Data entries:
_ _ _ _ _ _ _

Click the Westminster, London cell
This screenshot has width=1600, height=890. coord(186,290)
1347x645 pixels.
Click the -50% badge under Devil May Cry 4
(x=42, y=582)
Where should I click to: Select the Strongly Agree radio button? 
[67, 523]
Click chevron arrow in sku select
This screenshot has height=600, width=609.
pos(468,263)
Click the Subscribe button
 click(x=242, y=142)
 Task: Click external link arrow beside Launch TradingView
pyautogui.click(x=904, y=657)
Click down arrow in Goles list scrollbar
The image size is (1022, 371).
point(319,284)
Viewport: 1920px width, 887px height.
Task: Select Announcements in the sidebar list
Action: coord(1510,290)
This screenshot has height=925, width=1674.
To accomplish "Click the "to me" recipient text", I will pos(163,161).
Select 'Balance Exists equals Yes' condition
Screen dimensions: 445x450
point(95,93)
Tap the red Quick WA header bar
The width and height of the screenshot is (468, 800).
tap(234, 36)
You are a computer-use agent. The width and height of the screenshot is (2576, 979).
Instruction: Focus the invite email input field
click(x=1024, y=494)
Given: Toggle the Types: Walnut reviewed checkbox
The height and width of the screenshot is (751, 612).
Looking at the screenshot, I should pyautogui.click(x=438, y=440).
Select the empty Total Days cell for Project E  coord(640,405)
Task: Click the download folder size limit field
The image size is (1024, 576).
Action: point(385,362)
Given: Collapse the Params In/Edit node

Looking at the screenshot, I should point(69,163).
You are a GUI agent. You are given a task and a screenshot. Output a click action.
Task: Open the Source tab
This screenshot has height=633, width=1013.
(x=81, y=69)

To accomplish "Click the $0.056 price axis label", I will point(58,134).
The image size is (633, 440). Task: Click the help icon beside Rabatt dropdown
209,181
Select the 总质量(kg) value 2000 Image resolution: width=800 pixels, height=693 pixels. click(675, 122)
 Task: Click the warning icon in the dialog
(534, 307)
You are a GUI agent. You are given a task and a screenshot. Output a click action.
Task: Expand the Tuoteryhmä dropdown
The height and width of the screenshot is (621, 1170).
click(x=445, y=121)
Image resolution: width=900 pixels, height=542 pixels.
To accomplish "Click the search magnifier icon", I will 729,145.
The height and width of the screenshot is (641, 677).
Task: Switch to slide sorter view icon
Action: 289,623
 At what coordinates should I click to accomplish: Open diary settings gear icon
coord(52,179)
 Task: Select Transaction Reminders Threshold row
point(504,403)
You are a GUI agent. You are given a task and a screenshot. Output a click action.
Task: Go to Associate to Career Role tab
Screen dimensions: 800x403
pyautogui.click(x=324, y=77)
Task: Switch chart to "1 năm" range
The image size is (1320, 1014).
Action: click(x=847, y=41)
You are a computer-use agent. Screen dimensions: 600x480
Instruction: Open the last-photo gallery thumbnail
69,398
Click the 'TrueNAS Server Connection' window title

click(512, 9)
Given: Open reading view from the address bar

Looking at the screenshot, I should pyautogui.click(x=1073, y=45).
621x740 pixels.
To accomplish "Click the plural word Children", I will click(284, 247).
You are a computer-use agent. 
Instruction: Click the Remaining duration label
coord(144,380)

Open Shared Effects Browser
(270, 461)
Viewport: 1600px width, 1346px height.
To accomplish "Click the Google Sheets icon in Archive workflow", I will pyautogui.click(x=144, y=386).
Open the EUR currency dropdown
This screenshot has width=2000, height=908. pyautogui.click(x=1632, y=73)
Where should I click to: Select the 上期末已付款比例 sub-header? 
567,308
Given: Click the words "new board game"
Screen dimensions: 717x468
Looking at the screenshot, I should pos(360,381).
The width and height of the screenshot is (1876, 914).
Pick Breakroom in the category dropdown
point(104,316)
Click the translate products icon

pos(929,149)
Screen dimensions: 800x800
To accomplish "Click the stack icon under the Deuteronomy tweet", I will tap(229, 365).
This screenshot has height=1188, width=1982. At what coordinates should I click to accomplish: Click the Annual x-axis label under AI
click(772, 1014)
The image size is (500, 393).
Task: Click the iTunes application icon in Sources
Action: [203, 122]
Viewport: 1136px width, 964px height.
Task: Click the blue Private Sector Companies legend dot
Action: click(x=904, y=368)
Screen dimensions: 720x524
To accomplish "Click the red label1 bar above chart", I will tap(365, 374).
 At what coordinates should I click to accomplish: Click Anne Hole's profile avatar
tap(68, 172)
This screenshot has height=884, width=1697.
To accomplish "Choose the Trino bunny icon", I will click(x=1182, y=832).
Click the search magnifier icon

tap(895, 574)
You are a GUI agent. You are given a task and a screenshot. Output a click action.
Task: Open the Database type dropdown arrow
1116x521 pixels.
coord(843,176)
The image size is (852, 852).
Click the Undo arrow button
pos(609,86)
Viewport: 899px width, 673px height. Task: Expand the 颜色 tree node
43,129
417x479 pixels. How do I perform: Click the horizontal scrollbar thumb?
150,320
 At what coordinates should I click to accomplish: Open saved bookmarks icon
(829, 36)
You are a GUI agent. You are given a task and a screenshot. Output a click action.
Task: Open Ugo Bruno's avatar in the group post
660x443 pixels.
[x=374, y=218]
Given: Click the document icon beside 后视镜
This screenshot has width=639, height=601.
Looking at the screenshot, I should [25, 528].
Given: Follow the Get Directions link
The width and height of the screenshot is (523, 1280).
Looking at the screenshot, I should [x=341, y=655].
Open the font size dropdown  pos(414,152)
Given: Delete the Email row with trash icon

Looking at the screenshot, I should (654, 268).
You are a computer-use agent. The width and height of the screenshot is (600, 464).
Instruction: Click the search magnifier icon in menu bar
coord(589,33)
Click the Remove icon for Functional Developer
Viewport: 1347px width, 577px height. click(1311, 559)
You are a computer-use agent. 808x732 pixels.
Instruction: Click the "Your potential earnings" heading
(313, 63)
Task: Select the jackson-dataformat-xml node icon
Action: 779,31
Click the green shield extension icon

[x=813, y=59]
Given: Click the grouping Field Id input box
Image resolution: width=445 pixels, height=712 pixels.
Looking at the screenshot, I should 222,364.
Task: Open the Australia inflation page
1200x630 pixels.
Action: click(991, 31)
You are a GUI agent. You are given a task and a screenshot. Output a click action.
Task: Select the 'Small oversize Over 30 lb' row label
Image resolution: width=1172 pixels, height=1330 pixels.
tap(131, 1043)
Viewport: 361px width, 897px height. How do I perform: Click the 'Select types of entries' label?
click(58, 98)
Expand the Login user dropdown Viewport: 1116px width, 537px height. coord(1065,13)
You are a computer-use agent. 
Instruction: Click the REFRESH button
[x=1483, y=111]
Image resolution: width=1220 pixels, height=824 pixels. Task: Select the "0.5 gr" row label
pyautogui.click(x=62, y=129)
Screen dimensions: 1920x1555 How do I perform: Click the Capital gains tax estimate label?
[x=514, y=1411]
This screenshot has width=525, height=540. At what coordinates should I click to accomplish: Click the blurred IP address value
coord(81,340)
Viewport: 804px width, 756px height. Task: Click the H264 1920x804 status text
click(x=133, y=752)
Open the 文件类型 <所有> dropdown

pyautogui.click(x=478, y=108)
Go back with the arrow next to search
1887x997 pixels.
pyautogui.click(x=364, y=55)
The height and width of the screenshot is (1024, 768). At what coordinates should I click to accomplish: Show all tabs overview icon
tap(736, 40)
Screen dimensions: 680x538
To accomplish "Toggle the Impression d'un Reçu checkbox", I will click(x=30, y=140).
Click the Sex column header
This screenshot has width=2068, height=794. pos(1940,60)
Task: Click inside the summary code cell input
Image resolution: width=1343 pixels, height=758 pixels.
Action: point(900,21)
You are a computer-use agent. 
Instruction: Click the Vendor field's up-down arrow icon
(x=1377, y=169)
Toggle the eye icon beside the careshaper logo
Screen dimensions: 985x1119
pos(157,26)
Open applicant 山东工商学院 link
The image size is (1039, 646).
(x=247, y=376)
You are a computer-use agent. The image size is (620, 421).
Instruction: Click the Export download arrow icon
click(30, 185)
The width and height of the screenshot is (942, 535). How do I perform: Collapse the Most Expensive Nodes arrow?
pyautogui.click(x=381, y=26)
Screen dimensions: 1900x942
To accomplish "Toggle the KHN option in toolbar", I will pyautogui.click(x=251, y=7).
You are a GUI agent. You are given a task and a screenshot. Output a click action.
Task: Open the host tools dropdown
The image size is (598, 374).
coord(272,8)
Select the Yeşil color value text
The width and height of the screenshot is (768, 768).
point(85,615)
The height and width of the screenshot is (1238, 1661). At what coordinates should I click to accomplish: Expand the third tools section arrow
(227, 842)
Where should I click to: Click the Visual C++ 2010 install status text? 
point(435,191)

_ _ _ _ _ _ _

ABOUT THIS TASK: Of the lines above, copy each one that contains the word "chart".

ANSWER SPACE:
Task: Switch chart to "1 năm" range
To accomplish "Click the red label1 bar above chart", I will tap(365, 374).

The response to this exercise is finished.